Yueyang Fei, Mario Salazar, MD, Jeffrey W Hazey, MD
The Ohio State University Wexner Medical Center
Background
Past studies comparing transvaginal NOTES (Natural Orifice Translumenal Endoscopic Surgery) to laparoscopic surgery have produced a wide variety of conflicting results. Varying results have been presented from those that demonstrated a preference for or positive perception of TVC to those which found a negative perception of and aversion to TVC as a surgical option. In light of the disparity in results, our study aimed to identify demographic data as well as clinical factors (risks, outcomes, etc.) that significantly affected women’s opinions. Once specific considerations are identified as important in the decision-making process regarding NOTES, further studies may better investigate and assess how these factors help formulate women’s perceptions.
Methods
142 Female patients presenting to General and GI surgery clinics for consultation were surveyed. After explanation and discussion of both laparoscopic cholecystectomy and TVC, patients answered a 10 question survey regarding the degree of importance they placed on common general surgery as well as TVC outcomes and complications. They were also queried as to their degree of concern over training and possible advantages of TVC in particular as well as possible preference for TVC over LSC. Demographic, social, and medical history data were collected on all patients who participated. χ2 analysis was performed to test for association between women’s concerns and their preference for transvaginal NOTES over the standard laparoscopic surgery.
Results
Overall, a small majority of respondents (55%) would choose TVC over LSC. For women who would choose TVC over LSC, a potentially shortened recovery time and improved post-surgical cosmesis were found to be the most significant factors affecting their decision.
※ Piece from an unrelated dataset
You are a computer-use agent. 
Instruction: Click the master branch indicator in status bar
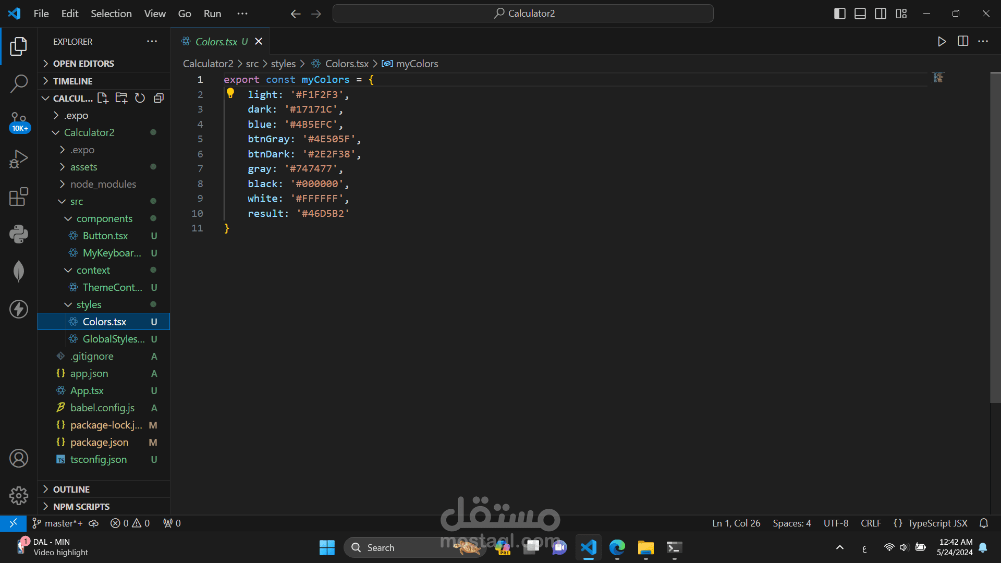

Despite concerns over common complications such as infection and post-surgical pain (around 70% rated each a significant concern), neither appeared to influence a patient’s preference for TVC or LSC. Age was the only statistically significant demographic factor that affected women’s preferences. 35% of women younger than age 36 would choose transvaginal NOTES whereas 63% and 61% of women ages 36-55 and older than age 55, respectively, would prefer the transvaginal technique. No other demographic data appeared to be significant in patient’s choice of procedures.
Conclusions
Our study further adds support to the idea that cosmesis and age are critical factors in women considering TVC over LSC. As such, we believe there is further need for research into these two factors and why they have or have not translated into increased number of TVC procedures being done. In addition, if age and cosmesis are important does it follow that geography and cultural factors also play a role? Finally, despite an overall positive response and even preference for TVC in most studies including ours, TVC has been slow to become a standard procedure or option. As such, future studies will need to move away from questions regarding perceived risks and delve into more personal, and possibly more important, social and cultural factors which complicate the issue of perception. If we do not, then the disconnect between the slow adoption of TVC despite its positive perceptions cannot be understood.